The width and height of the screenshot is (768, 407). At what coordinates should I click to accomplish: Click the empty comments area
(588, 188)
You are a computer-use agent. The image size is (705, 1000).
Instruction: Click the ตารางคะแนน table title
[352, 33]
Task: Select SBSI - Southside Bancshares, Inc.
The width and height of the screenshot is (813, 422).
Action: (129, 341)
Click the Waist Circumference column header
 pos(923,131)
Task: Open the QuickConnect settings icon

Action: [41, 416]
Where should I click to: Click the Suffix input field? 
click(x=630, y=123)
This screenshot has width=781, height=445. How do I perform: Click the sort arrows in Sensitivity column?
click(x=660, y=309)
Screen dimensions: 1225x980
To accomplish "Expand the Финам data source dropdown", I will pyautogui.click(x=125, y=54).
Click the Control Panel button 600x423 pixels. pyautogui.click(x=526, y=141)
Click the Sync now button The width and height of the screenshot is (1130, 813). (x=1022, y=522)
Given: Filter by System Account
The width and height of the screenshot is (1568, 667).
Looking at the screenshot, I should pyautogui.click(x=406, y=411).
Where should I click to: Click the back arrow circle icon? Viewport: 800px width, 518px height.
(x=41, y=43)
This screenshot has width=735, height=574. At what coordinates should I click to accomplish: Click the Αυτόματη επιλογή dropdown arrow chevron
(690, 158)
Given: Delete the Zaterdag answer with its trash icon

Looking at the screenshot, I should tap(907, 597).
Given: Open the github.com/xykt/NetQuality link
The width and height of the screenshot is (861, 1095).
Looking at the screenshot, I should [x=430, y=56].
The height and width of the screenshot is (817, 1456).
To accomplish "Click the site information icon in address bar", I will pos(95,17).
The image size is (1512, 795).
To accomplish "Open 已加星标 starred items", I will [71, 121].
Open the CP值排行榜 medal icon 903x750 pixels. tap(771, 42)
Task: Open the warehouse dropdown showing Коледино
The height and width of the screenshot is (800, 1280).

==========

• [TASK DESCRIPTION] Render the data above as a Markdown table with the columns "Row" and "Line", giving each non-blank line its own row and omitting blank lines.

• [RESPONSE FOR THIS EXERCISE]
| Row | Line |
|---|---|
| 1 | The width and height of the screenshot is (768, 407). At what coordinates should I click to accomplish: Click the empty comments area |
| 2 | (588, 188) |
| 3 | You are a computer-use agent. The image size is (705, 1000). |
| 4 | Instruction: Click the ตารางคะแนน table title |
| 5 | [352, 33] |
| 6 | Task: Select SBSI - Southside Bancshares, Inc. |
| 7 | The width and height of the screenshot is (813, 422). |
| 8 | Action: (129, 341) |
| 9 | Click the Waist Circumference column header |
| 10 |  pos(923,131) |
| 11 | Task: Open the QuickConnect settings icon |
| 12 | Action: [41, 416] |
| 13 | Where should I click to: Click the Suffix input field?  |
| 14 | click(x=630, y=123) |
| 15 | This screenshot has width=781, height=445. How do I perform: Click the sort arrows in Sensitivity column? |
| 16 | click(x=660, y=309) |
| 17 | Screen dimensions: 1225x980 |
| 18 | To accomplish "Expand the Финам data source dropdown", I will pyautogui.click(x=125, y=54). |
| 19 | Click the Control Panel button 600x423 pixels. pyautogui.click(x=526, y=141) |
| 20 | Click the Sync now button The width and height of the screenshot is (1130, 813). (x=1022, y=522) |
| 21 | Given: Filter by System Account |
| 22 | The width and height of the screenshot is (1568, 667). |
| 23 | Looking at the screenshot, I should pyautogui.click(x=406, y=411). |
| 24 | Where should I click to: Click the back arrow circle icon? Viewport: 800px width, 518px height. |
| 25 | (x=41, y=43) |
| 26 | This screenshot has width=735, height=574. At what coordinates should I click to accomplish: Click the Αυτόματη επιλογή dropdown arrow chevron |
| 27 | (690, 158) |
| 28 | Given: Delete the Zaterdag answer with its trash icon |
| 29 | Looking at the screenshot, I should tap(907, 597). |
| 30 | Given: Open the github.com/xykt/NetQuality link |
| 31 | The width and height of the screenshot is (861, 1095). |
| 32 | Looking at the screenshot, I should [x=430, y=56]. |
| 33 | The height and width of the screenshot is (817, 1456). |
| 34 | To accomplish "Click the site information icon in address bar", I will pos(95,17). |
| 35 | The image size is (1512, 795). |
| 36 | To accomplish "Open 已加星标 starred items", I will [71, 121]. |
| 37 | Open the CP值排行榜 medal icon 903x750 pixels. tap(771, 42) |
| 38 | Task: Open the warehouse dropdown showing Коледино |
| 39 | The height and width of the screenshot is (800, 1280). |